_Document passage_
------------------------------------------------------------
Surgical procedures in the analysis represented a wide range of specialties, from neurological, thoracic and cardiac to soft tissue and orthopedic, the officials said.
Dr. Cawley, however, worries about a shortage in the state of nurses and doctors, particularly in rural areas, as South Carolina grows. Workforce experts predict that the United States will face a shortage of approximately 90,000 physicians by the year 2025, according to the American Medical Association. To protect patient access to care, the AMA supports legislation to increase graduate medical education positions instead of cutting the federal funding that supports physician training.
Graduate medical education is more commonly referred to as “residency” and “fellowship” training. The three to nine years of training allows physicians to specialize and practice independently following medical school, AMA officials said.
“If the doctor goes to medical school and goes to a graduate medical program in the same state, there’s a 75% to 80% chance that they’re going to stay in that state to practice medicine long-term,” Dr. Cawley said. “We have enough medical schools. We have enough medical students. What we don’t have enough of are graduate medical education programs.”
At the Ralph H. Johnson VA Medical Center in Charleston, doctors and nurses treated fewer than 30,000 patients in 2004, said Tonya Lobbestael, public affairs officer. Today, they treat 80,000 veterans at the medical center each year, she said. In addition, VA officials record more than 1 million outpatient clinical visits annually. That compared with just over 381,000 outpatient visits in 2005.
More veterans are surviving life-threatening injuries, meaning “many of our patients are much more complex in the sense of the injuries that they’ve sustained and the medical conditions that they’re dealing with,” Lobbestael said.
------------------------------------------------------------
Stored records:
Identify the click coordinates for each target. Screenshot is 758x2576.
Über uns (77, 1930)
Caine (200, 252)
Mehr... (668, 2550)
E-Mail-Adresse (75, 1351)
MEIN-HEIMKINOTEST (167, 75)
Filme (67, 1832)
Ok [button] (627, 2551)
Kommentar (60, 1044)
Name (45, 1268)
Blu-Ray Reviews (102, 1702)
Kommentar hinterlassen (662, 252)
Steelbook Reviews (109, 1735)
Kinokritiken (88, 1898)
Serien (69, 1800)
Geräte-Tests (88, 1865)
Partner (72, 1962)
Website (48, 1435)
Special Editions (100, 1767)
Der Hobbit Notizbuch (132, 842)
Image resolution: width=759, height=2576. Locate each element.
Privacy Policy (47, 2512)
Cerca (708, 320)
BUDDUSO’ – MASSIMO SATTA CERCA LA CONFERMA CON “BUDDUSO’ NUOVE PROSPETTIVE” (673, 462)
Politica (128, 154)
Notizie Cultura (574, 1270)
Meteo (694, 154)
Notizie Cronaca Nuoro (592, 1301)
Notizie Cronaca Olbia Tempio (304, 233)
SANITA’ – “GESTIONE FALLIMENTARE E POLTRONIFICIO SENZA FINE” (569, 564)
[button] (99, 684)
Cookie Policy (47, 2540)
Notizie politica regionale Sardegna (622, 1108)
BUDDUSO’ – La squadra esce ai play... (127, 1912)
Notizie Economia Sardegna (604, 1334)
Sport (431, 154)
------------------------------------------------------------
_Exercise requirements_
In the article on South Carolina's medical workforce, reproduce the text word for word, starting with "Dr. Cawley, however, worries" and going on through "AMA officials said.".

_Final answer_
Dr. Cawley, however, worries about a shortage in the state of nurses and doctors, particularly in rural areas, as South Carolina grows. Workforce experts predict that the United States will face a shortage of approximately 90,000 physicians by the year 2025, according to the American Medical Association. To protect patient access to care, the AMA supports legislation to increase graduate medical education positions instead of cutting the federal funding that supports physician training.
Graduate medical education is more commonly referred to as “residency” and “fellowship” training. The three to nine years of training allows physicians to specialize and practice independently following medical school, AMA officials said.